++++ Input records ++++

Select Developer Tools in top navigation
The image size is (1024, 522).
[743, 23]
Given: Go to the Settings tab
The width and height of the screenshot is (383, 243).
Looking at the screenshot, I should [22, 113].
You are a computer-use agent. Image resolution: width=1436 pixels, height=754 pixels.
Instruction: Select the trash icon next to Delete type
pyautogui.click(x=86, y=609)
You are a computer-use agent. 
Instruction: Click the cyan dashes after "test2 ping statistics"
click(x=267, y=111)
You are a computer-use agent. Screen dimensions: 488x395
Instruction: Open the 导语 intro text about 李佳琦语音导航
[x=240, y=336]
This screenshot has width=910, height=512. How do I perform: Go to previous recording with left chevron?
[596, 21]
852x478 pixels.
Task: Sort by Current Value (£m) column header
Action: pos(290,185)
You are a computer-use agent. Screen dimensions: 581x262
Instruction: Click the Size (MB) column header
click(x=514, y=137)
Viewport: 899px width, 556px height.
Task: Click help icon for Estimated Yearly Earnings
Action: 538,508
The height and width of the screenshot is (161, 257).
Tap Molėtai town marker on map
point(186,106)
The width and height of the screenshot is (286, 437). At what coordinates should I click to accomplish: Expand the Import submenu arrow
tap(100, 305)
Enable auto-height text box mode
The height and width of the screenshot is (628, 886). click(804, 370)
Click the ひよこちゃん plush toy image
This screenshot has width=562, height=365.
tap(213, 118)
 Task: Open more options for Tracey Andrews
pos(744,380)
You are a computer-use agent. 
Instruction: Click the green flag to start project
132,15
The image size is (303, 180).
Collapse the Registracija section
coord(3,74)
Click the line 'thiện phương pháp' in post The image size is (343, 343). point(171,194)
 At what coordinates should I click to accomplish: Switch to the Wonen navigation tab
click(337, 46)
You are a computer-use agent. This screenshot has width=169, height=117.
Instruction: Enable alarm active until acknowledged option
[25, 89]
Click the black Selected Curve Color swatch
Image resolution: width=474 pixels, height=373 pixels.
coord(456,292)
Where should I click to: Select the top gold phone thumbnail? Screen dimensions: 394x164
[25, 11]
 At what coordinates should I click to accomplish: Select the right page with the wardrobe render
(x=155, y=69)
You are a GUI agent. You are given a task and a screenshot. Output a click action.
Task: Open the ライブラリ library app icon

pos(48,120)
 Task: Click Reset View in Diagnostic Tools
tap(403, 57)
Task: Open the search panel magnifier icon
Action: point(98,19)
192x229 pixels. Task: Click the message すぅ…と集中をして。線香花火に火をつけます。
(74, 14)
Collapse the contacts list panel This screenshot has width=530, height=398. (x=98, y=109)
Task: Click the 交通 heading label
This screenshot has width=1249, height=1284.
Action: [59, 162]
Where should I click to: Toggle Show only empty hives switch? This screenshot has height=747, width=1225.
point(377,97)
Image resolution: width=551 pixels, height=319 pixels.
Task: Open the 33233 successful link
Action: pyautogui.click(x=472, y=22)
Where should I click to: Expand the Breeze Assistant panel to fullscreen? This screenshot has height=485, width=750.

++++

What you should do: The required output is the stretch of entries above from the line containing "Task: Open the ライブラリ library app icon" through the line containing "Task: Click the 交通 heading label", reproduced exactly.

Reply:
Task: Open the ライブラリ library app icon

pos(48,120)
 Task: Click Reset View in Diagnostic Tools
tap(403, 57)
Task: Open the search panel magnifier icon
Action: point(98,19)
192x229 pixels. Task: Click the message すぅ…と集中をして。線香花火に火をつけます。
(74, 14)
Collapse the contacts list panel This screenshot has width=530, height=398. (x=98, y=109)
Task: Click the 交通 heading label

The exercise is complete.